Inference at the Edge

Considering all the challenges discussed, a reasonable solution would be that instead of streaming process data from the plant edge into the Cloud for running inference models, the application (including the trained model) could be shipped to an edge execution environment. Actionable responses and insights could be quickly communicated to the human stakeholders. This mechanism would reduce the high cost in terms of time, network bandwidth, storage capacity, loss of independence, security and privacy caused by centralized cloud storage and computing.

In the current state of IoT devices, edge computing reflects as intelligently collecting, aggregating, and analyzing IoT data via cloud services deployed close to IoT devices (i.e., at the edge) based on the business needs of the application. The future of edge computing is complementary to cloud capabilities. The Cloud will not be replaced by the edge. The duality of these two paradigms promotes an infrastructure risk distribution between the offshore facility (manufacture) and its data center. This will provide uninterrupted real-time actionable responses on the edge. The Cloud will execute less critical tasks such as model training, retraining, and sustainment as well as monitoring. This hybrid combination will optimize uptimes while minimizing the risk of unseen issues.

 

Aspen AIoT Hub and the Intelligent Edge Vision

At AspenTech, our goal is to leverage today's edge computing technology in an optimal and scalable way to deliver our high-valued IP in an intelligent edge solution. This includes leveraging the edge to provide real-time connectivity to sensors, devices and data sources. It also encompasses ensuring the integrity and quality of this data while it’s delivered to a cloud or on-premises environment, where we want to leverage the computing power to analyze the data with our applications and then deliver the IP (models or algorithms) back to the edge where we put it online to deliver value.

 

AIoT Intelligent Edge

Aspen AIoT Hub: The Industrial AI Infrastructure

 

The Aspen AIoT Hub is the result of R&D investments to deliver Aspen Inference Models that are the engines for Industrial AI applications and ultimately the Intelligent Edge. It provides access to data at scale whether in the enterprise, the plant or at the edge. It also provides comprehensive AI pipeline workflows to embed AI in Aspen Models both for Engineers and Data Scientists. As shown in the diagram above, at the very top is our enterprise governance application called Aspen Enterprise Insights™, which is a unique hybrid-cloud-based software product with a flexible enterprise visualization and workflow management solution that delivers real-time decision support across the enterprise. Below that level are the industrial AI apps used to create inference models and hybrid models. These include, for example, Aspen AI Model Builder™, Aspen Event Analytics™ and Aspen Data Science Studio™.

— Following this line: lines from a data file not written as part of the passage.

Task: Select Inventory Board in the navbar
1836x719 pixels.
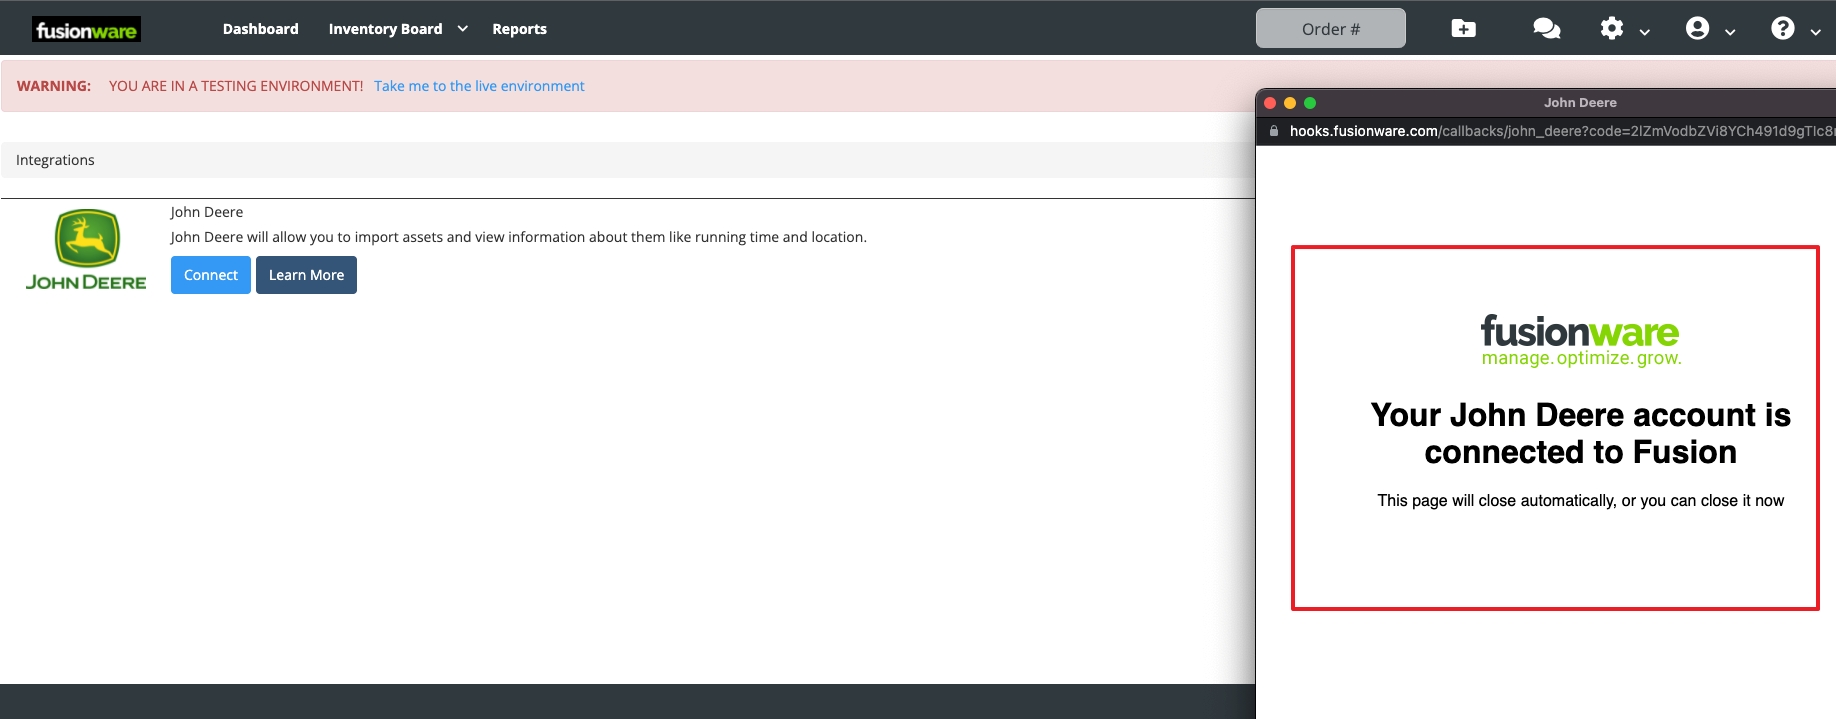Action: (385, 29)
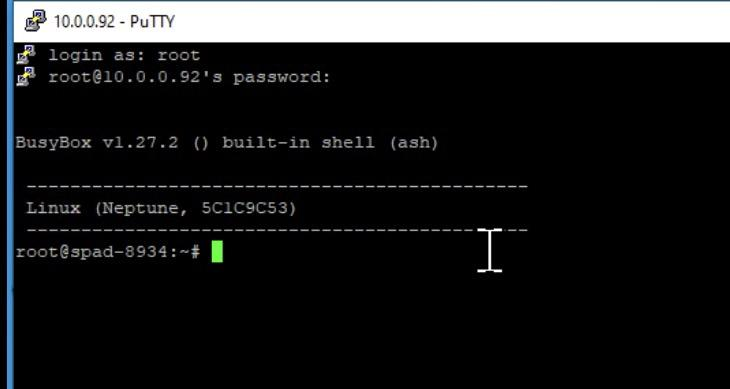Select the '10.0.0.92 - PuTTY' window title
The image size is (730, 389).
point(115,21)
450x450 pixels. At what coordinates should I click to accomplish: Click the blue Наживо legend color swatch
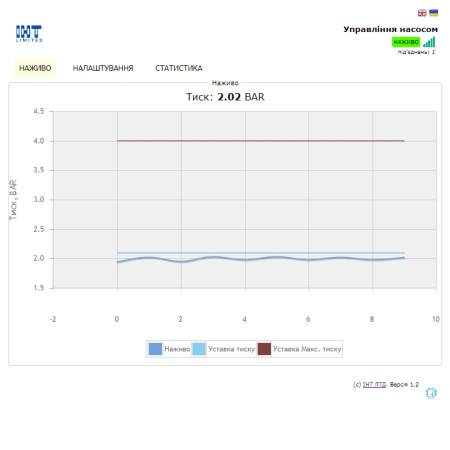tap(155, 349)
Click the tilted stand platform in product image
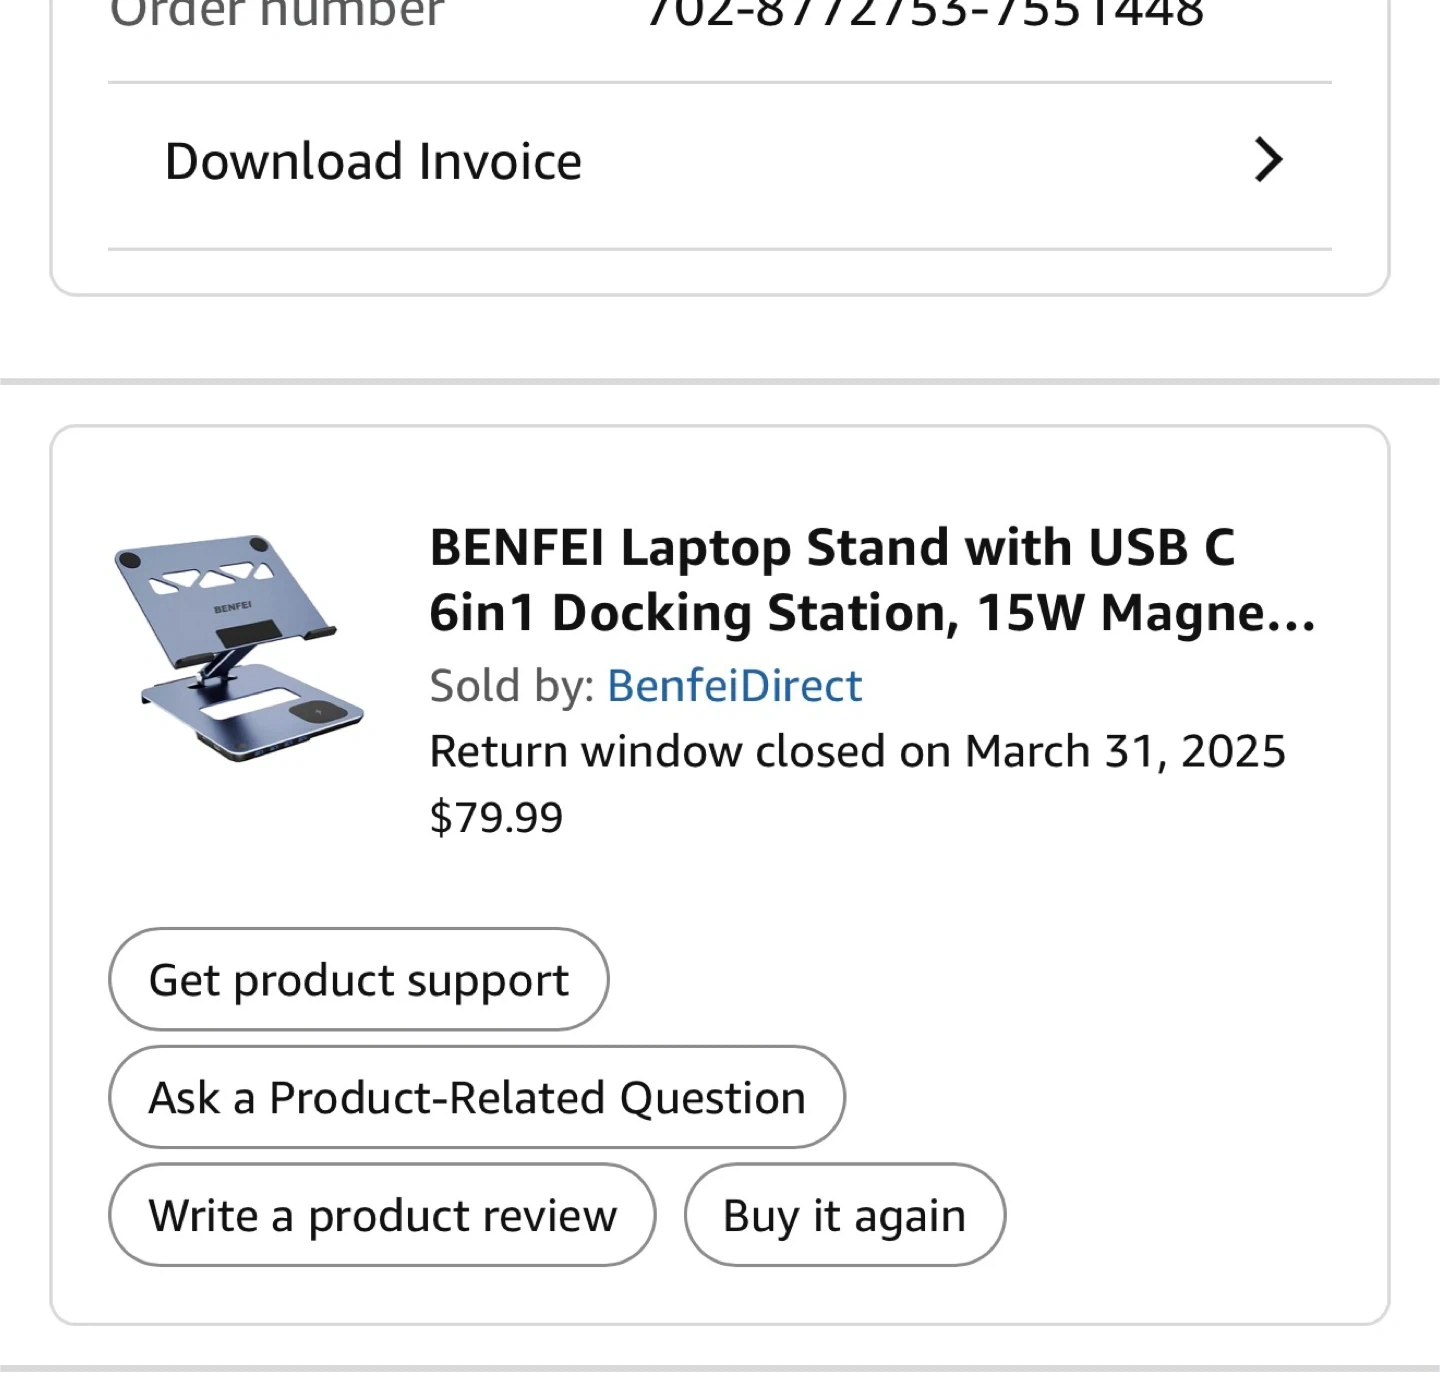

Next, is our Aspen Cloud™, which consists of our industrial cloud data lake, Aspen Enterprise Historian™ (IP.21), and the future intelligent edge management service. Everything underneath can be located on the edge or on-premises. At the very bottom are the various data sources that may be present in an enterprise infrastructure including but not limited to IP.21 or third-party historian, Enterprise Resource Planning (ERP), Enterprise Asset Management (EAM), etc. Aspen Connect™ is our connectivity gateway that streams the historical and live data from the sources up into the cloud or into the edge execution runtime. Therefore, the edge management service will become our customers' gateway into the Intelligent Edge. Instead of moving data to the Cloud, AspenTech’s intelligence at the edge enables our customers to move AI/ML models from the Cloud to the edge to drive critical business outcomes quickly, safely, efficiently and intelligently.